Our children always comment (or complain depending on how you look at it) that whenever and wherever we are on holiday we will end up in a cathedral, a church or a graveyard at some point of the trip. That was certainly true this year when we went to Italy. From little quiet chapels in villages along Lake Como to the enormous beauty of Il Duomo, the Cathedral of Milan, we stopped and gazed and lit a candle or two. Somehow that comes naturally on holiday. We expect to take time, to read the guide book, to explore and enjoy. Strange how we don’t do that at home.
Shortly after we returned to Donegal a cousin of my husband’s came to stay. Jim announced that while he was here he wanted to see the cathedral. Being good hosts we made sure that he got his wish and we accompanied Jim on his visit. This is not our parish church but we are very familiar with it nonetheless. Or are we?

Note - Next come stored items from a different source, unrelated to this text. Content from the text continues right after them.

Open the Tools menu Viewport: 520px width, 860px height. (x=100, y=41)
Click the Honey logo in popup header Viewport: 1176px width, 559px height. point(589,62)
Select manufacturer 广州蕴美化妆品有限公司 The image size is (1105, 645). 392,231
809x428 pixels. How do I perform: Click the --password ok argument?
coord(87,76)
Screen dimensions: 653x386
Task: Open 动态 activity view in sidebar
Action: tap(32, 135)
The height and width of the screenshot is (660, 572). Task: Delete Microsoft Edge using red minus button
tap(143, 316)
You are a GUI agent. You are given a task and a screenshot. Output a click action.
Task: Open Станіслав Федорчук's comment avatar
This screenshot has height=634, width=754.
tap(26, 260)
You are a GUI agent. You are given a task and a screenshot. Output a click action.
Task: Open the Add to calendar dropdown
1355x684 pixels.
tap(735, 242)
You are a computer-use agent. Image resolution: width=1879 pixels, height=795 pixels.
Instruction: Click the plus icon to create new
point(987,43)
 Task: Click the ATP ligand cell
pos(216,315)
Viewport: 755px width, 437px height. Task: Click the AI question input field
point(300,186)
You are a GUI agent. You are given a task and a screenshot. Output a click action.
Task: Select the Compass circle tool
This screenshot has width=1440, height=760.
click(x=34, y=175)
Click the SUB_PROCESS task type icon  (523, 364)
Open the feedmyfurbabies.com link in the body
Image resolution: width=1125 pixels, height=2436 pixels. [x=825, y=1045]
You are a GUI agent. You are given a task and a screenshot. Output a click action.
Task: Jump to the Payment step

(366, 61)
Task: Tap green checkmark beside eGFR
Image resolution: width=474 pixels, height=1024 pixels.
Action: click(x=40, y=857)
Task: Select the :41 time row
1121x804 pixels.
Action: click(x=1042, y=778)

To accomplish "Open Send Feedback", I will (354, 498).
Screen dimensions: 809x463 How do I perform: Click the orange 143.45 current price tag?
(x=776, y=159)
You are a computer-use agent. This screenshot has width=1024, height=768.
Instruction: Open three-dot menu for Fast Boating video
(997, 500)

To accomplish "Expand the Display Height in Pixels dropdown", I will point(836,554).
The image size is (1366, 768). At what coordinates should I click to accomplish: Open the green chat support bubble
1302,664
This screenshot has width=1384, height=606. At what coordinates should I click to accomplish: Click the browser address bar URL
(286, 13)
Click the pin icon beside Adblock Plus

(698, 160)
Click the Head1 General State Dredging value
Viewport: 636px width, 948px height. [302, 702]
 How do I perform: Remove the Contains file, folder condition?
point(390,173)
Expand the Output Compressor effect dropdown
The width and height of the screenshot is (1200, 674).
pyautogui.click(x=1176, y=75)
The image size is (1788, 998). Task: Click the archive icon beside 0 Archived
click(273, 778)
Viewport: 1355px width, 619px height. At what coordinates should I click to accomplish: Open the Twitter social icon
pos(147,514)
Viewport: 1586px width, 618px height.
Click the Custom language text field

That day with Jim we became visitors in our own home place. It was unintentional, but somehow having looked up some details about the Harry Clarke stained glass windows and finding a guide book at the back of the cathedral, we began to see this familiar building with fresh eyes.
We went up along the side of the sanctuary. Who knew that the ceiling above where the folk group sits is so beautiful? We continued on around the back of the altar to the shrine to Our Lady noting the many beautiful paintings on the walls – little gems of wonder that we had never known were there.
I was struck by the richness and beauty of the cathedral. It seemed strange that we had never done this before. There was artistry and elegance waiting quietly to be discovered, but that would only happen if we stepped outside of the usual rush of life and took the time to gaze, to raise our eyes, to be inspired by the skill of those who crafted this beautiful place. Thank God Jim wanted to see the cathedral or we may never have noticed it!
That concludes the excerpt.